Title: Messenger, George
Source text: Surgeon General Joseph K. Barnes, United States Army, The Medical and Surgical History of the War of the Rebellion. (1861–65.), Part 1, Volume 2 (Washington, D.C.: Government Printing Office, 1870), 367.
Civil War Washington ID: med.d1e18237
CASE.—Private George Messenger, Co. K, 114th Pennsylvania Volunteers, aged 34 years, was wounded at Chancellorsville, May 3d, 1863, by a conoidal ball, which entered the right side of the lower jaw, opposite the canine tooth, passed around, and emerged opposite the left canine, fracturing the alveolar process.
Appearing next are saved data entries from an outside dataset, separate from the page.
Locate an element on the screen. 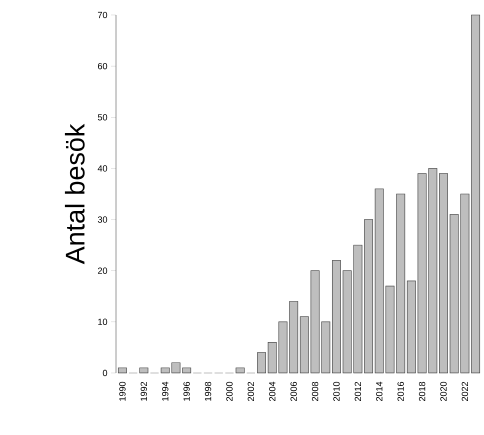 The image size is (484, 435). x-tick-label: 2014 is located at coordinates (379, 392).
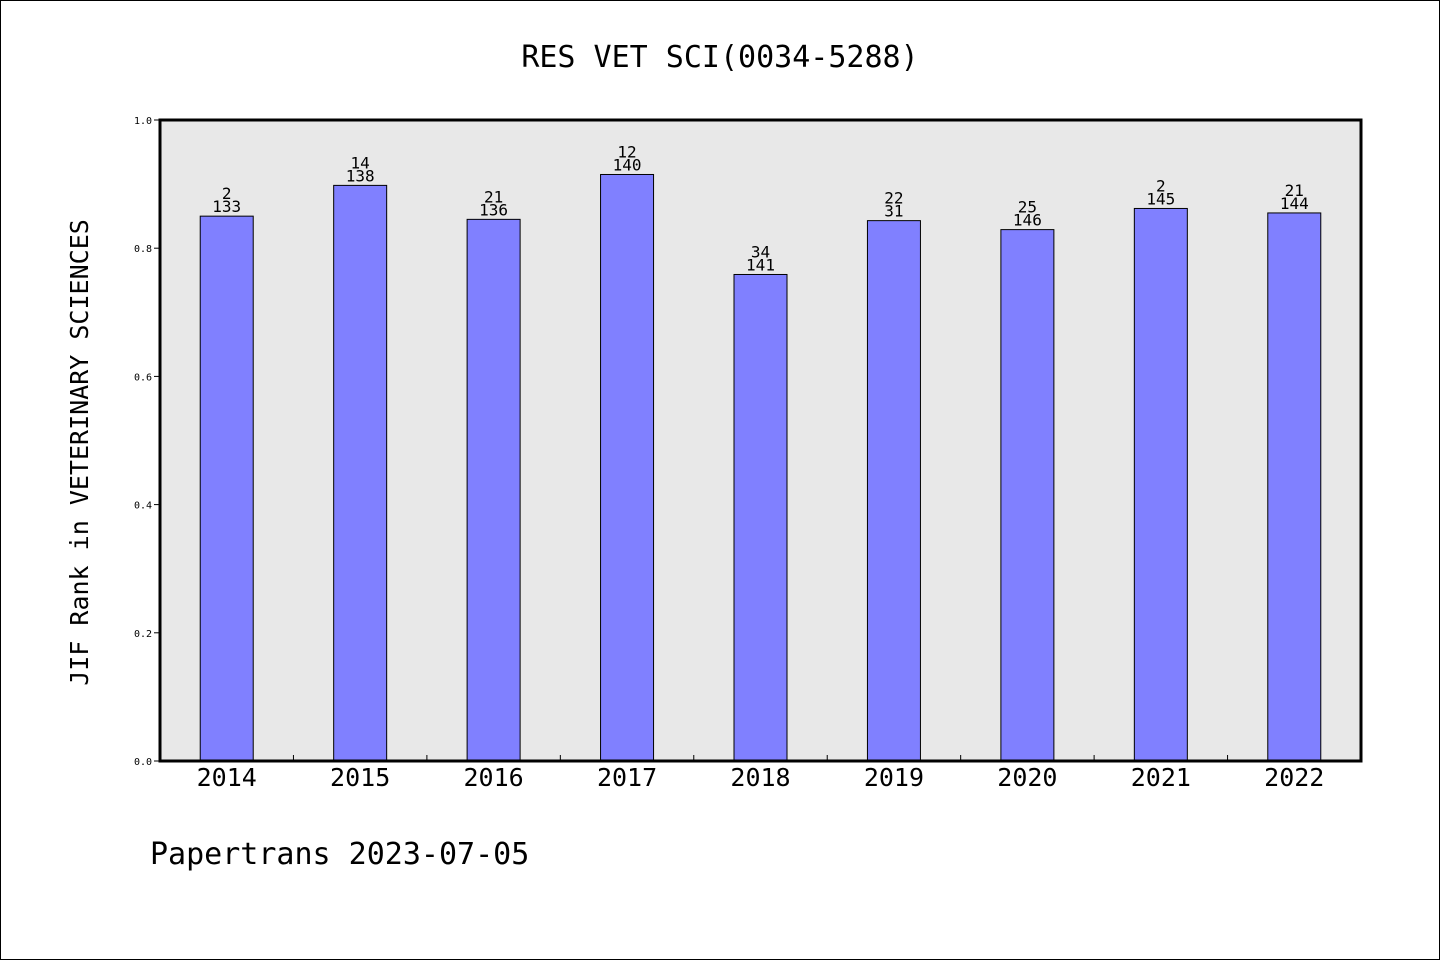 This screenshot has width=1440, height=960. Describe the element at coordinates (894, 198) in the screenshot. I see `bar-rank-label: 22` at that location.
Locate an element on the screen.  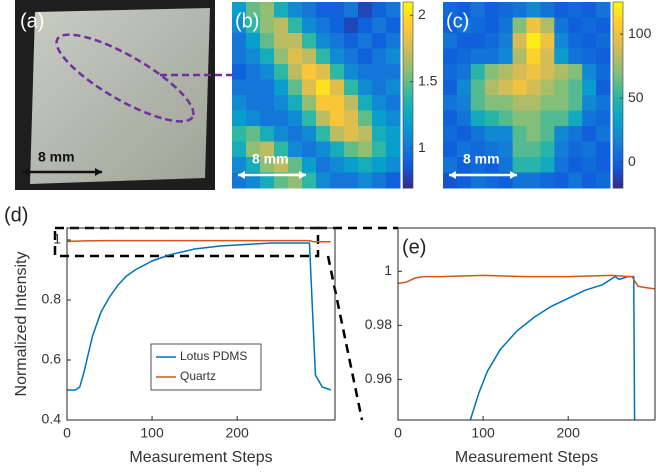
sample is located at coordinates (120, 96).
He was taken to the hospital of the 1st division, Third Corps, and, on May 9th, sent to Harewood Hospital, Washington. On May 10th, Surgeon Thomas Antisell, U. S. V., brought the edges of the wound together by hare-lip suture. He was afterward transferred to the 24th Regiment, Veteran Reserve Corps. On October 19th, 1864, he was admitted to Ricord Hospital, Washington, with a view of being operated upon to relieve the deformity which still existed, but his system was too low to warrant it. The wound had entirely healed. The angle of the mouth at right side was drawn down, and there was also great loss of substance. He was returned to duty on May 27th, 1865.